WHAT YOU SHOULD DO :: Every record, from the first line to the last, needs to be given again exactly.

————————

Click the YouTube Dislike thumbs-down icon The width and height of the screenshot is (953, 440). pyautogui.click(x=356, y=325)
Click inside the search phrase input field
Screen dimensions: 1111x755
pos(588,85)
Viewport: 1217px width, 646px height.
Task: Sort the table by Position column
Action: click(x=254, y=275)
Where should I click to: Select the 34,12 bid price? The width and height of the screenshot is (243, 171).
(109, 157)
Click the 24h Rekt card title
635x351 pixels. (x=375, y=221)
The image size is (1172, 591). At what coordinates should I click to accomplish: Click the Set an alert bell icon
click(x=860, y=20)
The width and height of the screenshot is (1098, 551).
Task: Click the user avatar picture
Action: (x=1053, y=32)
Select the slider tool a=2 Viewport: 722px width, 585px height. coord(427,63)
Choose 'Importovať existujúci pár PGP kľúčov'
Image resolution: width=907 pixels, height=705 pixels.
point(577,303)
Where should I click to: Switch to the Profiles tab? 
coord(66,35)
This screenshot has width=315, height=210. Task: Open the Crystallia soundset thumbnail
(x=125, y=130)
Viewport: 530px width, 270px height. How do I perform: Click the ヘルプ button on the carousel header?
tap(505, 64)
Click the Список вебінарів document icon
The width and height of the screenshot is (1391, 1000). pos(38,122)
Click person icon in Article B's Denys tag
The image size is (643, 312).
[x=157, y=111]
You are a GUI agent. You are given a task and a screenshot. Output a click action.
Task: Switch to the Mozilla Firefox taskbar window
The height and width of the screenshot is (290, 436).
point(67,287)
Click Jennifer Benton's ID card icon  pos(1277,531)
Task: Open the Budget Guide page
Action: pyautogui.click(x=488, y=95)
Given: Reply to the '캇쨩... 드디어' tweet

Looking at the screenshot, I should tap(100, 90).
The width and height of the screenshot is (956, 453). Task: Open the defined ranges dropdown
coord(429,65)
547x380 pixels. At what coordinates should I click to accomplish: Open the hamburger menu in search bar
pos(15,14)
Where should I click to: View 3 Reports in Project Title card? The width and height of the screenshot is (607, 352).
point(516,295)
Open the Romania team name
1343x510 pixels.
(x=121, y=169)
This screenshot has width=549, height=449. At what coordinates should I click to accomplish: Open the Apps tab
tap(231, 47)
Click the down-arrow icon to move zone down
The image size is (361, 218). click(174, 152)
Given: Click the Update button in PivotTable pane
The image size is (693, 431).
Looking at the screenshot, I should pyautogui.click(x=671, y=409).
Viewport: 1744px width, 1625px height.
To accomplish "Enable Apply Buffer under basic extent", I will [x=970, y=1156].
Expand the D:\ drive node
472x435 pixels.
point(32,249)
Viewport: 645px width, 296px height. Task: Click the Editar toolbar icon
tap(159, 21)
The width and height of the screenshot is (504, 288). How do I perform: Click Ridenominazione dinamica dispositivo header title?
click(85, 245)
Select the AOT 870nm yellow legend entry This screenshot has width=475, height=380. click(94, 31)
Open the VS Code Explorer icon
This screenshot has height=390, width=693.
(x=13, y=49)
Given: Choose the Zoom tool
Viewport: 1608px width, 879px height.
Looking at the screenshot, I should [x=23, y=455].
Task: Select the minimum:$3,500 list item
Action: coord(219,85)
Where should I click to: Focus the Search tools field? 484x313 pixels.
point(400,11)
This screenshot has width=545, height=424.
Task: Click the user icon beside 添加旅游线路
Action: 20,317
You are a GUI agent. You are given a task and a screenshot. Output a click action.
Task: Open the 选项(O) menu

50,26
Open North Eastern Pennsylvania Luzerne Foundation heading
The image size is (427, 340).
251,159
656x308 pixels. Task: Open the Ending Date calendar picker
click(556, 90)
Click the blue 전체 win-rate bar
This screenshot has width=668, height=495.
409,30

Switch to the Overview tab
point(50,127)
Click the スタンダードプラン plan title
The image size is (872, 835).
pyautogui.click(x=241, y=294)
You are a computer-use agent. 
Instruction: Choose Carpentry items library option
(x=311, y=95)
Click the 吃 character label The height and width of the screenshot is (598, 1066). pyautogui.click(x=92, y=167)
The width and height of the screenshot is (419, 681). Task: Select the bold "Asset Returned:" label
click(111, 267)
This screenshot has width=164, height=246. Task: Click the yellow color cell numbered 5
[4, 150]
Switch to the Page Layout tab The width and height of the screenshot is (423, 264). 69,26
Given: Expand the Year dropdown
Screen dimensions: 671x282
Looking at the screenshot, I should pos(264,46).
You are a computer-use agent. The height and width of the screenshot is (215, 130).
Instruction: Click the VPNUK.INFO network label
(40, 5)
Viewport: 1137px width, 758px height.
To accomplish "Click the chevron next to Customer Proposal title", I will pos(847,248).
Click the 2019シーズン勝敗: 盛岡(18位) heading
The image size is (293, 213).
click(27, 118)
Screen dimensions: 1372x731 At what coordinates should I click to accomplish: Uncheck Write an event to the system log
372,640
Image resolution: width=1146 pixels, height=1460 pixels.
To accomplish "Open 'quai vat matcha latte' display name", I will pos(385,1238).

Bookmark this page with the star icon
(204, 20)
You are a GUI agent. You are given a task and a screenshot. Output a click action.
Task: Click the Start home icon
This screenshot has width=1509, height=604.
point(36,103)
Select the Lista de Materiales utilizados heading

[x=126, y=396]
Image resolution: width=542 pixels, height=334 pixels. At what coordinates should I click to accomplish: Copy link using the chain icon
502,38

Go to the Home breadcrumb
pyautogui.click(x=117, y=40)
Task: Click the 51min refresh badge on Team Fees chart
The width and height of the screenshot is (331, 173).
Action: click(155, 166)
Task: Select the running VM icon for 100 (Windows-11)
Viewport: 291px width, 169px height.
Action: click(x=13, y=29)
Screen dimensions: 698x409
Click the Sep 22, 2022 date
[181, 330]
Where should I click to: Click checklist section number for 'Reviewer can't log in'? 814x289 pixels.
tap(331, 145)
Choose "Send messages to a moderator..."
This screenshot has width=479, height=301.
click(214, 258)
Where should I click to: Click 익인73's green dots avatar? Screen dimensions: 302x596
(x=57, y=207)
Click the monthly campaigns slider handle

————————

ANSWER TO THE EXERCISE ::
Click the YouTube Dislike thumbs-down icon The width and height of the screenshot is (953, 440). pyautogui.click(x=356, y=325)
Click inside the search phrase input field
Screen dimensions: 1111x755
pos(588,85)
Viewport: 1217px width, 646px height.
Task: Sort the table by Position column
Action: click(x=254, y=275)
Where should I click to: Select the 34,12 bid price? The width and height of the screenshot is (243, 171).
(109, 157)
Click the 24h Rekt card title
635x351 pixels. (x=375, y=221)
The image size is (1172, 591). At what coordinates should I click to accomplish: Click the Set an alert bell icon
click(x=860, y=20)
The width and height of the screenshot is (1098, 551).
Task: Click the user avatar picture
Action: (x=1053, y=32)
Select the slider tool a=2 Viewport: 722px width, 585px height. coord(427,63)
Choose 'Importovať existujúci pár PGP kľúčov'
Image resolution: width=907 pixels, height=705 pixels.
point(577,303)
Where should I click to: Switch to the Profiles tab? 
coord(66,35)
This screenshot has width=315, height=210. Task: Open the Crystallia soundset thumbnail
(x=125, y=130)
Viewport: 530px width, 270px height. How do I perform: Click the ヘルプ button on the carousel header?
tap(505, 64)
Click the Список вебінарів document icon
The width and height of the screenshot is (1391, 1000). pos(38,122)
Click person icon in Article B's Denys tag
The image size is (643, 312).
[x=157, y=111]
You are a GUI agent. You are given a task and a screenshot. Output a click action.
Task: Switch to the Mozilla Firefox taskbar window
The height and width of the screenshot is (290, 436).
point(67,287)
Click Jennifer Benton's ID card icon  pos(1277,531)
Task: Open the Budget Guide page
Action: pyautogui.click(x=488, y=95)
Given: Reply to the '캇쨩... 드디어' tweet

Looking at the screenshot, I should tap(100, 90).
The width and height of the screenshot is (956, 453). Task: Open the defined ranges dropdown
coord(429,65)
547x380 pixels. At what coordinates should I click to accomplish: Open the hamburger menu in search bar
pos(15,14)
Where should I click to: View 3 Reports in Project Title card? The width and height of the screenshot is (607, 352).
point(516,295)
Open the Romania team name
1343x510 pixels.
(x=121, y=169)
This screenshot has width=549, height=449. At what coordinates should I click to accomplish: Open the Apps tab
tap(231, 47)
Click the down-arrow icon to move zone down
The image size is (361, 218). click(174, 152)
Given: Click the Update button in PivotTable pane
The image size is (693, 431).
Looking at the screenshot, I should pyautogui.click(x=671, y=409).
Viewport: 1744px width, 1625px height.
To accomplish "Enable Apply Buffer under basic extent", I will [x=970, y=1156].
Expand the D:\ drive node
472x435 pixels.
point(32,249)
Viewport: 645px width, 296px height. Task: Click the Editar toolbar icon
tap(159, 21)
The width and height of the screenshot is (504, 288). How do I perform: Click Ridenominazione dinamica dispositivo header title?
click(85, 245)
Select the AOT 870nm yellow legend entry This screenshot has width=475, height=380. click(94, 31)
Open the VS Code Explorer icon
This screenshot has height=390, width=693.
(x=13, y=49)
Given: Choose the Zoom tool
Viewport: 1608px width, 879px height.
Looking at the screenshot, I should [x=23, y=455].
Task: Select the minimum:$3,500 list item
Action: coord(219,85)
Where should I click to: Focus the Search tools field? 484x313 pixels.
point(400,11)
This screenshot has width=545, height=424.
Task: Click the user icon beside 添加旅游线路
Action: 20,317
You are a GUI agent. You are given a task and a screenshot. Output a click action.
Task: Open the 选项(O) menu

50,26
Open North Eastern Pennsylvania Luzerne Foundation heading
The image size is (427, 340).
251,159
656x308 pixels. Task: Open the Ending Date calendar picker
click(556, 90)
Click the blue 전체 win-rate bar
This screenshot has width=668, height=495.
409,30

Switch to the Overview tab
point(50,127)
Click the スタンダードプラン plan title
The image size is (872, 835).
pyautogui.click(x=241, y=294)
You are a computer-use agent. 
Instruction: Choose Carpentry items library option
(x=311, y=95)
Click the 吃 character label The height and width of the screenshot is (598, 1066). pyautogui.click(x=92, y=167)
The width and height of the screenshot is (419, 681). Task: Select the bold "Asset Returned:" label
click(111, 267)
This screenshot has width=164, height=246. Task: Click the yellow color cell numbered 5
[4, 150]
Switch to the Page Layout tab The width and height of the screenshot is (423, 264). 69,26
Given: Expand the Year dropdown
Screen dimensions: 671x282
Looking at the screenshot, I should pos(264,46).
You are a computer-use agent. The height and width of the screenshot is (215, 130).
Instruction: Click the VPNUK.INFO network label
(40, 5)
Viewport: 1137px width, 758px height.
To accomplish "Click the chevron next to Customer Proposal title", I will pos(847,248).
Click the 2019シーズン勝敗: 盛岡(18位) heading
The image size is (293, 213).
click(27, 118)
Screen dimensions: 1372x731 At what coordinates should I click to accomplish: Uncheck Write an event to the system log
372,640
Image resolution: width=1146 pixels, height=1460 pixels.
To accomplish "Open 'quai vat matcha latte' display name", I will pos(385,1238).

Bookmark this page with the star icon
(204, 20)
You are a GUI agent. You are given a task and a screenshot. Output a click action.
Task: Click the Start home icon
This screenshot has width=1509, height=604.
point(36,103)
Select the Lista de Materiales utilizados heading

[x=126, y=396]
Image resolution: width=542 pixels, height=334 pixels. At what coordinates should I click to accomplish: Copy link using the chain icon
502,38

Go to the Home breadcrumb
pyautogui.click(x=117, y=40)
Task: Click the 51min refresh badge on Team Fees chart
The width and height of the screenshot is (331, 173).
Action: click(155, 166)
Task: Select the running VM icon for 100 (Windows-11)
Viewport: 291px width, 169px height.
Action: click(x=13, y=29)
Screen dimensions: 698x409
Click the Sep 22, 2022 date
[181, 330]
Where should I click to: Click checklist section number for 'Reviewer can't log in'? 814x289 pixels.
tap(331, 145)
Choose "Send messages to a moderator..."
This screenshot has width=479, height=301.
click(214, 258)
Where should I click to: Click 익인73's green dots avatar? Screen dimensions: 302x596
(x=57, y=207)
Click the monthly campaigns slider handle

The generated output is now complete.